- _Aim of the exercise_
Your job with the data below: print everything from the line that holds "Viewport: 456px width, 201px height." down to the line that holds "Activate the Pan Mode hand tool", ends included, exactly, and nothing else.

- _Extracted data_
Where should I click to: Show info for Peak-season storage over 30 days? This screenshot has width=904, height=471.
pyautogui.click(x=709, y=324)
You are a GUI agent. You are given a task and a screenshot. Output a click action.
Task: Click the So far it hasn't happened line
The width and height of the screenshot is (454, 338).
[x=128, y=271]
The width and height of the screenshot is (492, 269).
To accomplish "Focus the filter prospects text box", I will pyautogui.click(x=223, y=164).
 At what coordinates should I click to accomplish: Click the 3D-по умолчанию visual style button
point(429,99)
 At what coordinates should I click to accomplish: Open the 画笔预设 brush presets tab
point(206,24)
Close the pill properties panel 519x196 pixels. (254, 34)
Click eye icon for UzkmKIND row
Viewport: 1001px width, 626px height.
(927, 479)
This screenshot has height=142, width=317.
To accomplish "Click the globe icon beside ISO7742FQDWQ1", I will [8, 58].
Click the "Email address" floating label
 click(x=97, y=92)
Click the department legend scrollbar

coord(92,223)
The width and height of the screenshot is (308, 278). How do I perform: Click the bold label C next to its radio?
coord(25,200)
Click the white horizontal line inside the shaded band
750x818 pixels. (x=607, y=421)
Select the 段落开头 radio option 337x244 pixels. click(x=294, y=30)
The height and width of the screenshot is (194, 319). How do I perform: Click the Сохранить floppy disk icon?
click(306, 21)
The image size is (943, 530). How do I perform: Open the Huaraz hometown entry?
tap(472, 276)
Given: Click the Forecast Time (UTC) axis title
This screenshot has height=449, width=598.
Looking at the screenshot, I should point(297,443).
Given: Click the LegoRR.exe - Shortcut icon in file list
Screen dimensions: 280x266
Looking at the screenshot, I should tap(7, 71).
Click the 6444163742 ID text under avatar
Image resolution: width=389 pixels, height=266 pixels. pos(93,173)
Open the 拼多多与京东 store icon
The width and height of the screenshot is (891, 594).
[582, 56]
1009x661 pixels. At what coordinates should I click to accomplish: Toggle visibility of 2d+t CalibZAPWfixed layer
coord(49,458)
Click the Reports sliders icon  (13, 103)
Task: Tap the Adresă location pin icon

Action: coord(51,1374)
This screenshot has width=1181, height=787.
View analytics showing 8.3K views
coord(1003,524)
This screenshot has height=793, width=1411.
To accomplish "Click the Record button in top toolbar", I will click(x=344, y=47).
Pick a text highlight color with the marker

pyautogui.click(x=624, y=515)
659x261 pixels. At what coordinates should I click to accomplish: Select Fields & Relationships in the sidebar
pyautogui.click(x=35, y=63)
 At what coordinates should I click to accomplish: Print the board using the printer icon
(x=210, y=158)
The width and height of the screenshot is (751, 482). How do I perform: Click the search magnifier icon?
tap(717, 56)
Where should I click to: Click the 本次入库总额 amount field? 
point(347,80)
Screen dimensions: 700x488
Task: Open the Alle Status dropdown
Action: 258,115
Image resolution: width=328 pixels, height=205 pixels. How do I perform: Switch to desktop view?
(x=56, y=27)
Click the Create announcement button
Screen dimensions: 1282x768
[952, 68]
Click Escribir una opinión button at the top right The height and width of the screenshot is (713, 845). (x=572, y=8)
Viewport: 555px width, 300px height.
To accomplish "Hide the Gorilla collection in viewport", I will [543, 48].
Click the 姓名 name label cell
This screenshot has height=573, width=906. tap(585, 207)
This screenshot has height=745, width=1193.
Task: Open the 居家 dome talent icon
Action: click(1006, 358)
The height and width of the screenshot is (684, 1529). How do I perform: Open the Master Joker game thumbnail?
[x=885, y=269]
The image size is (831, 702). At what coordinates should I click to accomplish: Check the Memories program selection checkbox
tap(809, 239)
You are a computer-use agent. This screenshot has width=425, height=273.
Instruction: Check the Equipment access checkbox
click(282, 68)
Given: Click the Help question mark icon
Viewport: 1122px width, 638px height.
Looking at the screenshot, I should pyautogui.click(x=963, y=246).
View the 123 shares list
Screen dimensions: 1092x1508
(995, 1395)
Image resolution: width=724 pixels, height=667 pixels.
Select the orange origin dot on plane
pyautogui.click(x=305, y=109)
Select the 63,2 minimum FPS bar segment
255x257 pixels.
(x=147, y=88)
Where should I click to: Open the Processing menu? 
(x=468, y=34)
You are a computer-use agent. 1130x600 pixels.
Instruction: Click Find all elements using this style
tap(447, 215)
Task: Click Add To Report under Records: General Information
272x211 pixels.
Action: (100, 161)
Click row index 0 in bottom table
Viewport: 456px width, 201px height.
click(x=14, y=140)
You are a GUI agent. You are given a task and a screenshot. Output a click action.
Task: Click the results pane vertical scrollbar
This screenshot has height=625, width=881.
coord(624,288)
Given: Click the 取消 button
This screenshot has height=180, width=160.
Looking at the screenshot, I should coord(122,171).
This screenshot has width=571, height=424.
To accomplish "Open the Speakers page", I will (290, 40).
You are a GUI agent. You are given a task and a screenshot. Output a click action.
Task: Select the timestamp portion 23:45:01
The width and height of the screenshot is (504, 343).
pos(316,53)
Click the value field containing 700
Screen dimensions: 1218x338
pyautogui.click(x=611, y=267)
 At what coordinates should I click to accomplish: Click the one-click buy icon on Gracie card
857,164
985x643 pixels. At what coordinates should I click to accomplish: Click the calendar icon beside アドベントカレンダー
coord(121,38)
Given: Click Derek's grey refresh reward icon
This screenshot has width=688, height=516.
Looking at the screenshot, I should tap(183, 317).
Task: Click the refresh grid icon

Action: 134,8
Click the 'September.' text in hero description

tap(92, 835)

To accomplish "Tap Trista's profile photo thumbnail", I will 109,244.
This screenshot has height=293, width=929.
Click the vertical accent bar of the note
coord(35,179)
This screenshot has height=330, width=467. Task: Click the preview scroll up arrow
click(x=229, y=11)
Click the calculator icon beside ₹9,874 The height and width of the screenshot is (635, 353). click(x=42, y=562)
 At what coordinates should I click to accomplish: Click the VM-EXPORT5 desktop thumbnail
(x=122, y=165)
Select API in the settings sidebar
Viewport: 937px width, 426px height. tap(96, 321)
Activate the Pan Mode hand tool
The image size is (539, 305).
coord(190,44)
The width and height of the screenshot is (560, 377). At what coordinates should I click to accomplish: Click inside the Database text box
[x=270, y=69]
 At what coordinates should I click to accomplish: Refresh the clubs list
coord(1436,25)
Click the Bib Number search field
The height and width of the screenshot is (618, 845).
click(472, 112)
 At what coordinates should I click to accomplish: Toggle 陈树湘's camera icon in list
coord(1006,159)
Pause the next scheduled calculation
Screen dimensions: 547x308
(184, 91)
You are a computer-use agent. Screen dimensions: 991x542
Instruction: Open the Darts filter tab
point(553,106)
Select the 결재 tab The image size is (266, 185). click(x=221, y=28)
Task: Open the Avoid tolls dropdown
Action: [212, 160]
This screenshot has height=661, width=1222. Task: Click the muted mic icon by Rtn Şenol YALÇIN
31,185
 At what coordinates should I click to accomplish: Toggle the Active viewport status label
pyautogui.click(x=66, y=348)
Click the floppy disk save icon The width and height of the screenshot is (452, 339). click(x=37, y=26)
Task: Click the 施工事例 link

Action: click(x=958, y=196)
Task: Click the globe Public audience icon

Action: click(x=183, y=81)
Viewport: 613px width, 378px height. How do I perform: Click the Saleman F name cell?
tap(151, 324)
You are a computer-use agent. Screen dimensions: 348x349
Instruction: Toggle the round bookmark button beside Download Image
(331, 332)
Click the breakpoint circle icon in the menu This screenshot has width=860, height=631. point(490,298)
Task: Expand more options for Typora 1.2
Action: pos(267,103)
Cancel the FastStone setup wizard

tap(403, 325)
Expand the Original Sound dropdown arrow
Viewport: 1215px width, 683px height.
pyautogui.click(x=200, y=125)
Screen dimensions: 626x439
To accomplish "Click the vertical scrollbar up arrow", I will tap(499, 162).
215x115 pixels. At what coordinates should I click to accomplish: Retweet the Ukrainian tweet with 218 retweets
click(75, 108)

- _Reply_
Viewport: 456px width, 201px height.
click(x=14, y=140)
You are a GUI agent. You are given a task and a screenshot. Output a click action.
Task: Click the results pane vertical scrollbar
This screenshot has height=625, width=881.
coord(624,288)
Given: Click the 取消 button
This screenshot has height=180, width=160.
Looking at the screenshot, I should coord(122,171).
This screenshot has width=571, height=424.
To accomplish "Open the Speakers page", I will (290, 40).
You are a GUI agent. You are given a task and a screenshot. Output a click action.
Task: Select the timestamp portion 23:45:01
The width and height of the screenshot is (504, 343).
pos(316,53)
Click the value field containing 700
Screen dimensions: 1218x338
pyautogui.click(x=611, y=267)
 At what coordinates should I click to accomplish: Click the one-click buy icon on Gracie card
857,164
985x643 pixels. At what coordinates should I click to accomplish: Click the calendar icon beside アドベントカレンダー
coord(121,38)
Given: Click Derek's grey refresh reward icon
This screenshot has width=688, height=516.
Looking at the screenshot, I should tap(183, 317).
Task: Click the refresh grid icon

Action: 134,8
Click the 'September.' text in hero description

tap(92, 835)

To accomplish "Tap Trista's profile photo thumbnail", I will 109,244.
This screenshot has height=293, width=929.
Click the vertical accent bar of the note
coord(35,179)
This screenshot has height=330, width=467. Task: Click the preview scroll up arrow
click(x=229, y=11)
Click the calculator icon beside ₹9,874 The height and width of the screenshot is (635, 353). click(x=42, y=562)
 At what coordinates should I click to accomplish: Click the VM-EXPORT5 desktop thumbnail
(x=122, y=165)
Select API in the settings sidebar
Viewport: 937px width, 426px height. tap(96, 321)
Activate the Pan Mode hand tool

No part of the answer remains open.